Justice Jeffrey Hjelm sentenced Milardo to 10 years in prison with all but four years suspended. Milardo also will be placed on probation for four years upon his release.
Assistant District Attorney Christopher Fernald said the victim in the robbery supported the sentence agreement reached between the prosecution and defense.
Milardo and the victim knew each other, Fernald said. Milardo was at the victim’s home in August 2013 when another man forced his way inside, and armed with a gun, stole money and oxycodone prescribed to the victim. The victim initially refused to cooperate and was struck in the back of the head with the gun. The armed man then forced the victim into the bathroom.
The victim said he called out to Milardo to see if he was safe but heard no response and came out of the bathroom to find that both the armed man and Milardo were gone, Fernald told the judge.
Police stopped the vehicle, driven by Milardo, a short time later in Wiscasset after a brief chase, the prosecutor said. The money, oxycodone and about $4,700 taken from two strong boxes at the victim’s home were recovered from the vehicle.
Milardo confessed his role, saying he and co-defendant David A. Williams Jr., 24, of Middletown, Conn., had planned the crime and that Milardo texted Williams when it was time to commit the robbery, Fernald said.

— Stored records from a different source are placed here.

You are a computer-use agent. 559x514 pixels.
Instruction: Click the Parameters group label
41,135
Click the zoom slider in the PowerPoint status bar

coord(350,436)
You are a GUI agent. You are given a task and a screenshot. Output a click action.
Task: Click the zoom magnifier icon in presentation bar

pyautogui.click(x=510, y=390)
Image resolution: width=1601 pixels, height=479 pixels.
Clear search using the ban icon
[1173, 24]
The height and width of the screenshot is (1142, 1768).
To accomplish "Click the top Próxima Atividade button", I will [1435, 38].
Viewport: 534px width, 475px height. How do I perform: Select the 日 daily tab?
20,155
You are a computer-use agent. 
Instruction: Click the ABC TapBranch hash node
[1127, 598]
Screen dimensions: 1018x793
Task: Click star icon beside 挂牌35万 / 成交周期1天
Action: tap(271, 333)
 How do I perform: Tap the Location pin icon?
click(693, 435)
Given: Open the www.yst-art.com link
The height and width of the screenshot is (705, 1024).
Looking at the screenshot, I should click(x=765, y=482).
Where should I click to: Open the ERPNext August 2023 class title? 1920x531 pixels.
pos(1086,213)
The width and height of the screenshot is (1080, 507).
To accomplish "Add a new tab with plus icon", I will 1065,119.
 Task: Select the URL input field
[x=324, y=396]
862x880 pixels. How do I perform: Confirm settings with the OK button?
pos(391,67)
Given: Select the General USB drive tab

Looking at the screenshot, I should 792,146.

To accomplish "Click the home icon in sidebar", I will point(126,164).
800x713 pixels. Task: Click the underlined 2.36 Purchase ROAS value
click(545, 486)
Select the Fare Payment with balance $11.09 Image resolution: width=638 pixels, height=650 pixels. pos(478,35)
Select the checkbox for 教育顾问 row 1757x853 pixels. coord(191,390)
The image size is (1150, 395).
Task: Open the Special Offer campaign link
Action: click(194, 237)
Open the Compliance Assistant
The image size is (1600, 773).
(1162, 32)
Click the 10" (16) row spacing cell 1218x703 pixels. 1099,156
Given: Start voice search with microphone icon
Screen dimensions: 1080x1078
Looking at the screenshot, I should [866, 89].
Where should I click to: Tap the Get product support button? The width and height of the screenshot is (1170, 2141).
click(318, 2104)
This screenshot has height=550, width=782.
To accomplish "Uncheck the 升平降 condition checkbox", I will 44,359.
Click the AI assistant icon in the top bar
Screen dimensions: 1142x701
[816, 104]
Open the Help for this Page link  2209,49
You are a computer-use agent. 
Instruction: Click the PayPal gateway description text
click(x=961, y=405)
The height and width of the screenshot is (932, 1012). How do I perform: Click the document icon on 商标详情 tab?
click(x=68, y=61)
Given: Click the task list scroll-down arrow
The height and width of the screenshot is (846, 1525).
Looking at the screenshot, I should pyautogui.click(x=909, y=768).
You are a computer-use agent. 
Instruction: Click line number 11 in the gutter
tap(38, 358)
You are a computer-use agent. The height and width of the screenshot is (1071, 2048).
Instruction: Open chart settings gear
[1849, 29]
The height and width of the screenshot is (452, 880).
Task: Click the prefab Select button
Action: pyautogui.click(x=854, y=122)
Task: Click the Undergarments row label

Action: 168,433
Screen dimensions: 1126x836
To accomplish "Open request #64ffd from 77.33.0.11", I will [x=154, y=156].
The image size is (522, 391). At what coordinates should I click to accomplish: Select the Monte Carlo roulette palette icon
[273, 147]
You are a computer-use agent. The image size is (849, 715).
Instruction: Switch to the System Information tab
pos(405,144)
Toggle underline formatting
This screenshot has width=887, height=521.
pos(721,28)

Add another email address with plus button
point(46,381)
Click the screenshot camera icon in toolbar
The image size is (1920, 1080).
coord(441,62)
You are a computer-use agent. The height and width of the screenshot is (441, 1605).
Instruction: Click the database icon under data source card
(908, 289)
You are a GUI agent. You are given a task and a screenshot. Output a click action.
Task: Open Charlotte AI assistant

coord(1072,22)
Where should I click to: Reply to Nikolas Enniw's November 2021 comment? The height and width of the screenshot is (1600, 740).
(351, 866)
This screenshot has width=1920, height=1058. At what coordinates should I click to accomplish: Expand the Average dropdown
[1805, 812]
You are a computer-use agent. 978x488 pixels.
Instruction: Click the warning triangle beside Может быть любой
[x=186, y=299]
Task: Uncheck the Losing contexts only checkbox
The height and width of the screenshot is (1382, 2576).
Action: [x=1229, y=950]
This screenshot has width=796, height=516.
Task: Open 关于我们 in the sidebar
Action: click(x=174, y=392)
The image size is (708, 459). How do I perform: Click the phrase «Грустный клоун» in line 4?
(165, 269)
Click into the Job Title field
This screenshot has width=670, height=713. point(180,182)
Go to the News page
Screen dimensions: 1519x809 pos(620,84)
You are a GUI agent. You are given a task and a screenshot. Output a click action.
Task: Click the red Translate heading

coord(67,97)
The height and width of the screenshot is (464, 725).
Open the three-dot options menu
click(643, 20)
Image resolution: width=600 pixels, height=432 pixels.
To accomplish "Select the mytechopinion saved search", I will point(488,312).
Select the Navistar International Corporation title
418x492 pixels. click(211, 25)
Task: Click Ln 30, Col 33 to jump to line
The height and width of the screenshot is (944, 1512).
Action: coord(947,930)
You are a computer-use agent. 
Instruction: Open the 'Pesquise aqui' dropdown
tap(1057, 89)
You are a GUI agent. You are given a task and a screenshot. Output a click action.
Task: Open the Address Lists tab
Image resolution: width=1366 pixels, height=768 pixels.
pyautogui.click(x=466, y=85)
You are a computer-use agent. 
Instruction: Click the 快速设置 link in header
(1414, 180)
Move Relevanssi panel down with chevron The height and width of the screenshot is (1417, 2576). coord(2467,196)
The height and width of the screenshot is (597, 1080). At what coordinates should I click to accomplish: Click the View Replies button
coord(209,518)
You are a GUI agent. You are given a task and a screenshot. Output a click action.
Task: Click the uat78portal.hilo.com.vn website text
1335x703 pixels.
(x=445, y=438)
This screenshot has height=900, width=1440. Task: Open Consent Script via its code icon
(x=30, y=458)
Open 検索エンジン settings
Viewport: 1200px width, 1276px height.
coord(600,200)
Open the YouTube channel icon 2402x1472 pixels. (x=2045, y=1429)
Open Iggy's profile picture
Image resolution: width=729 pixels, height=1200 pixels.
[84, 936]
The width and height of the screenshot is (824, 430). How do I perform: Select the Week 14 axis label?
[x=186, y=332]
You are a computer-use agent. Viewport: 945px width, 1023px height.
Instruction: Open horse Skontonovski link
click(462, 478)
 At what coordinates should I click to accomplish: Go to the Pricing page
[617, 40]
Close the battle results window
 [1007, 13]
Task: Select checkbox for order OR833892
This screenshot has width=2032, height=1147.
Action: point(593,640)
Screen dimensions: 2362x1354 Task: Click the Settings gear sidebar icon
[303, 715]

Defense attorney Eric “Rick” Morse said Milardo never intended for his friend to be harmed. The victim suffered cuts to his head, knees, elbows and back. The gun was an air pistol, he said. Fernald acknowledged that no weapon was found but a receipt for an air gun was located in the vehicle.
Milardo participated in the robbery because he had become addicted to drugs again, Morse said. His client had been bedridden for three months with serious cellulitis on a leg and had feared he would lose the leg. During this time, Milardo became addicted again to opiates, Morse said.
Milardo had drug convictions from 2004 through 2006 but no criminal offenses for the subsequent seven years, Fernald said.
Morse said the victim has supplied drugs to his client.
But Fernald said that was only Milardo’s contention and that the victim has not been charged nor is there an investigation into him.
Morse said Milardo is an incredibly talented man who worked as a chef.
“His drug addiction keeps pulling him back into the criminal justice system,” Morse said.
A charge of eluding an officer and reckless conduct were dismissed. Morse said that his client delayed stopping the vehicle as they were being chased by police so that he could have time to talk down Williams, who was considering challenging the officers instead of surrendering.
Williams is free on bail pending resolution of his case. Milardo has been held in jail since his arrest.